• **TEXT SECTION**:
[start]

Johnson's Paste wax.

now that you mentioned it...

 

Johnson's paste wax for your tables and tools...

You can add Briwax, Black Bison, Behlen, Trewax and Mohawk to the list of acceptable waxes...

If they contain Carnauba wax they will finish harder and be longer wearing/lasting...

You can even add more Carnauba if you want...

 

http://www.parkbeekeeping.com/products/detail/carnauba-wax

 

Wax applied to a warm surface is a big plus...

Mechanical polishing over hand buffing is way better.. (elcheapo car buffer or a wool bonnet on your ROS)...

Polishing is what makes the wax work to it's fullest...

More polishing.. Better results...

 

above all.. make sure it DOES NOT contain silicone...

 

Wax clean up/removal/thinning is done w/ mineral spirits...

A pound of wax should last way more than a decade maybe even well into the second...

Put it on any tool table surface you have...

Great for plane soles too...

To melt/soften the wax put the container of wax in hot water but not submerged...

 

Carnauba wax, sometimes also referred to as palm wax or Brazil wax, is a kind of wax that is made from the extracts of palm leaves. These leaves are found on the plant ‘Copernicia prunifera’, a short plant that is usually found in Brazil, especially in the states of Ceara, Rio Grande do Norte and Piaui. Also known as the ‘Queen of waxes’, it is found in yellowish or brownish flakes.

 

Stick w/ your silicone-less furniture paste wax and avoid possible contamination of your project...


If you are considering candle wax... not all candles are created equal...
You also have to contend w/ dyes in the wax...

Best to steer clear of using candle wax...

Candle making colorants come in a vegetable based block so there is no paraffin in these color blocks.

Candle Wax | Candlewic
Candle Dye, Colors & Pigments | Candlewic

PARAFFIN CANDLES
Paraffin development began in 1830, but manufactured paraffin was not introduced until 1850. It provided an alternative to tallow which gave off an unpleasant odor when burned. In 1854 paraffin and stearin (the solid form of fat) were combined to create stronger candles, very similar to those we use today.

[end]

• **AVAILABLE DATA**:

[start]

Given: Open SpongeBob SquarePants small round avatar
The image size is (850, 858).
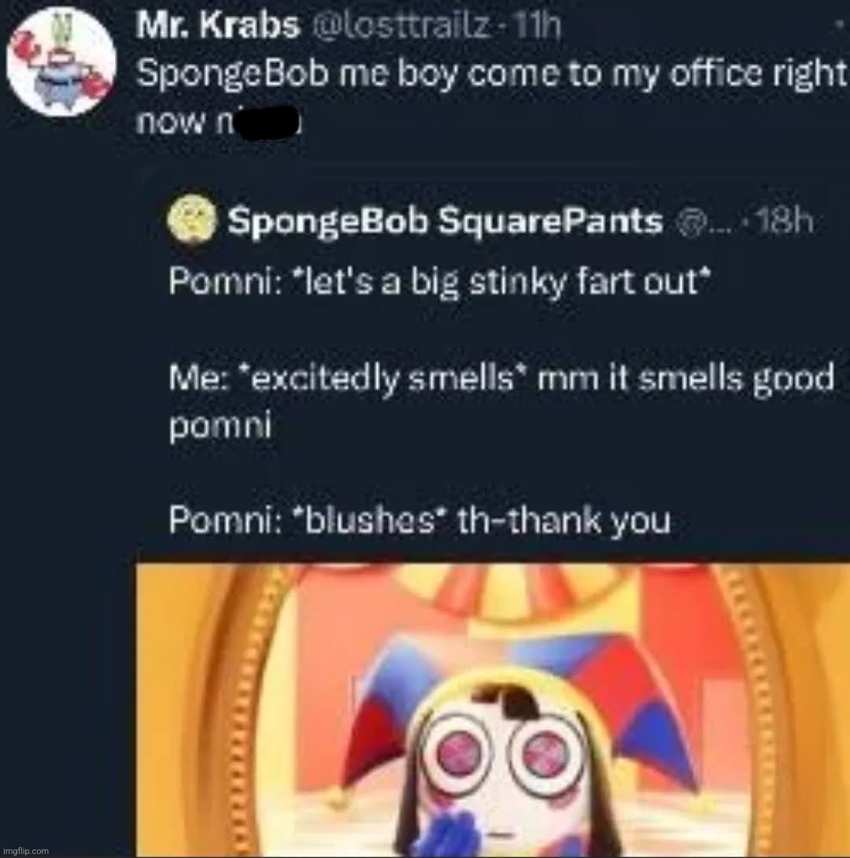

[end]

• **SHORT PROBLEM A**:
Answer these questions from the paste wax text:
(i) What is used for wax cleanup, removal, and thinning?
(ii) What ingredient should the wax not contain, above all?
(iii) In what year were paraffin and stearin combined to make stronger candles?
• **SHORT PROBLEM B**: Write the next part of the paste wax text, picking up after its last sentence.
The data that accompany the paste wax text are separate material.

• **REPLY A**:
(i) Mineral spirits
(ii) Silicone
(iii) 1854

• **REPLY B**:
BEESWAX CANDLES
Candles have a wide variety of ingredients, but there are only a few main ingredients that are used throughout most of the world. We will talk about the main types, and the advantages and differences of each.
Most honey and bees wax is collected from July to September. It can come from the pollination of canola, sweet clover or sunflowers. Generally these plants result in a lighter scent and lighter colored beeswax.
There are two types, solid beeswax and honeycomb wax. The solid bees wax candle is created by pouring liquid wax into a candle mold. The result is a smooth, dense candle which burns for an extremely long time. Honeycomb beeswax candles are created by rolling honeycomb textured sheets. The honeycomb candle is less dense and burns faster.
Beeswax candles produce a bright flame, do not drip, do not smoke or sputter, and produce a fragrant honey odor while being burned.

CRYSTAL WAX CANDLES
These are also called wax tarts or wax potpourri. They are made with an all-natural candle wax that holds twice as much fragrance as paraffin wax candles, making them suitable for highly scented candles. They are used with a potpourri warmer (without any water). The fragrance emerges when the candle starts to melt.

GEL CANDLES
Gel candles have a new and unique look. They give off a beautiful illumination and a wonderful aroma. And they burn three times as long as wax candles.
But be careful. Gel candles produce a higher burning flame and they burn much hotter. Too much heat can shatter a glass candle-holder or container which can ignite nearby combustibles, resulting in a room fire. To be safe, never burn a gel candle more than four hours.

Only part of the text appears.